AP/HREQ 1010 6.00
Introduction to Human Rights and Equity Studies
This course introduces the field of critical human rights and equity studies. It provides an understanding of traditional liberal human rights discourses, covering such concepts as natural rights, moral rights, socio-political, religious and legal conceptions of rights. The second term examines debates within contemporary critical human rights, informed by an interdisciplinary equity and social justice framework. The course covers the origins and history of human rights and equity, examining such concepts as natural rights, religious and legal conceptions of rights, and debates over competing and complementary rights.

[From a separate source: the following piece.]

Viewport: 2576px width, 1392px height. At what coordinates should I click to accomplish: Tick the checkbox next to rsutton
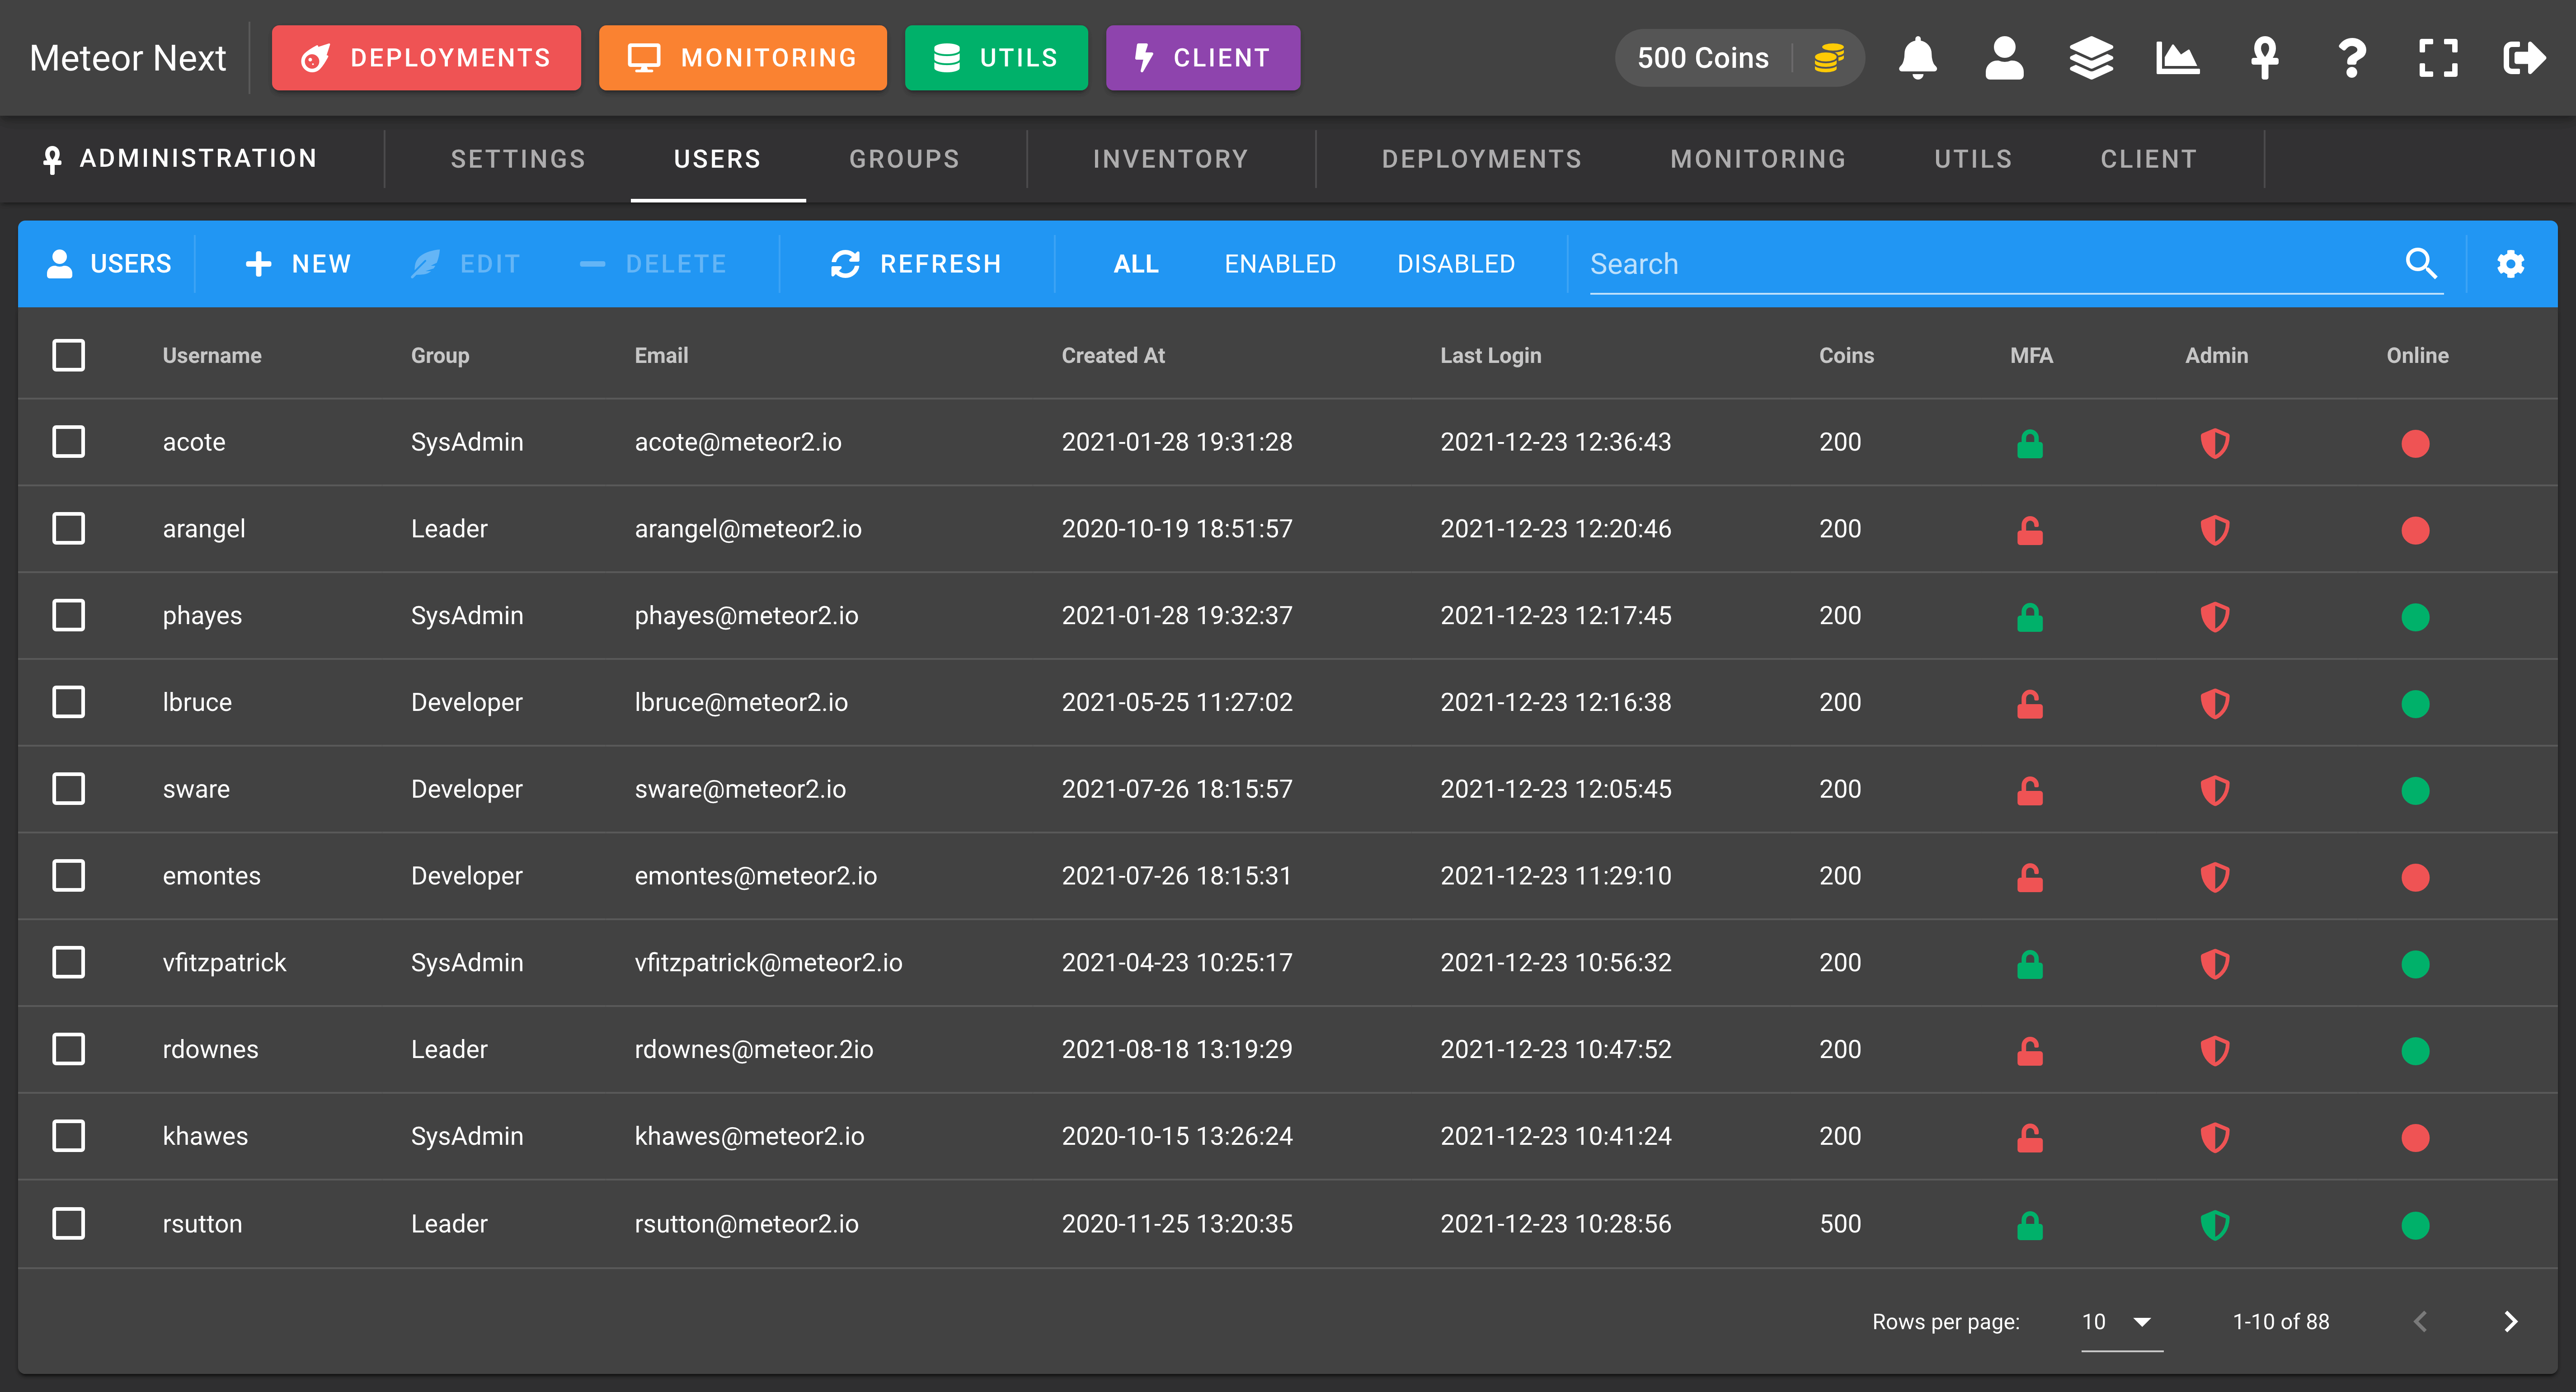pos(68,1223)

Further, this course confronts contradictions inherent in liberal democratic (capitalist) states especially in the official treatment of “rights” and concomitant issues of fundamental equality, equity, and social justice. This course seeks to provide a critical reading of human rights as sites of inquiry within comparative and historical contexts of political economy, cultural reproductions, and prevailing hegemonic state practices. We will interrogate accommodative and challenging discourses that discipline the constitution and contributions of extant human rights practices and policies. Major trajectories in the study of rights will be investigated in reference to the prospects and challenges of differing perspectives ranging from the more normative traditions to an appreciation of “praxis”. Law as a set of texts, narratives of inequality and morality are further contrasted with the demands of equity. This course is designed to examine the contributions of critical thought to the analysis of rights, struggles in different contemporary contexts of power and the limitations of mainstream paradigms in grasping current processes of equity.
Course credit exclusion: AP/HREQ 2010 6.00 Introduction to Human Rights and Equity Studies.